You can also consider these steps:
- Set specific communication hours: Allow the team to set specific communication hours on Slack to ensure that everyone is available for real-time discussions. Outside these hours, employees should have the flexibility to focus on their tasks without interruptions.
- Use status updates: Encourage employees to update their Slack status to indicate their availability and current area of focus. This helps others understand when it's appropriate to send a message or expect a response.
- Prioritize important messages: Create a system to prioritize important messages and notifications. For instance, use Slack's "Priority" feature to categorize urgent channels and messages, allowing employees to filter and address critical communications first.
- Create channels with intention: Organize Slack channels effectively, keeping them focused on specific topics or projects. Minimize the number of channels to avoid scattering conversations and information across multiple threads.

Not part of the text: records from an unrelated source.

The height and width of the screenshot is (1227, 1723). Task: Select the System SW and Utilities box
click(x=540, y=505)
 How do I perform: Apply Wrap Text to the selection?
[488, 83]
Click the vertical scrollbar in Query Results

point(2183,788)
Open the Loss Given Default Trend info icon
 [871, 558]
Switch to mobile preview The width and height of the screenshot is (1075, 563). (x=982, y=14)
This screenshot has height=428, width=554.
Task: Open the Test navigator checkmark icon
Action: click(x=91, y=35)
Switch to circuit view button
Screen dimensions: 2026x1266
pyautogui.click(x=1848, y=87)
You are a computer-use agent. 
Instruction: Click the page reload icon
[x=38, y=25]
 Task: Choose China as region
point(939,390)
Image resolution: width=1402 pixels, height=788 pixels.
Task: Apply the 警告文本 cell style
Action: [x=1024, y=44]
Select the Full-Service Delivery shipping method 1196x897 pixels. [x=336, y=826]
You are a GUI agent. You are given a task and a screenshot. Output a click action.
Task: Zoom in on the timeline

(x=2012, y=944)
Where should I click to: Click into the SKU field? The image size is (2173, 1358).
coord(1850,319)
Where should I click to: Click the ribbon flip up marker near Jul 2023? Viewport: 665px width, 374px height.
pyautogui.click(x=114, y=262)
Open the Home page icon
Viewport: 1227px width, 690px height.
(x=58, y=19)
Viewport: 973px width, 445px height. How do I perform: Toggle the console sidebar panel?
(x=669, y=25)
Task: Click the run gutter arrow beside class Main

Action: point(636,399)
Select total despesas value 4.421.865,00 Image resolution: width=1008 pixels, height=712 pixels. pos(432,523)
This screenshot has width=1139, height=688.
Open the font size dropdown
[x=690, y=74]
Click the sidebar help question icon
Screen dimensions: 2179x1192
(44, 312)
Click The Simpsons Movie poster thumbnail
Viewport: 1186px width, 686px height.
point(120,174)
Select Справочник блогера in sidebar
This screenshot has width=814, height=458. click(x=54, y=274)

- Encourage asynchronous communication: The use of asynchronous communication for non-urgent matters should be prioritized. Teams can do this by checking and responding to messages at designated intervals or using documentation and video recordings that can be accessed independently.
- Schedule communication breaks: Set aside time during the workday for checking and responding to Slack messages. By batching communication, employees can maintain focus during dedicated work periods.
- Use threads for discussions: When engaging in team discussions, encourage the use of threaded conversations to keep the main channel clutter-free and make it easier to follow specific topics.
Analyze data and refine the guideline regularly
We all have certain preconceived notions about what configurations and work styles are best for everyone. But as you and your team establish a shared understanding of what work actually looks like, your initial opinions and biases will fade.
Be open to continued learning. After all, guidelines are only effective if they offer the results you want. It’s time to help teams set boundaries and take control of the time they have for work. That way, they can focus on what really matters.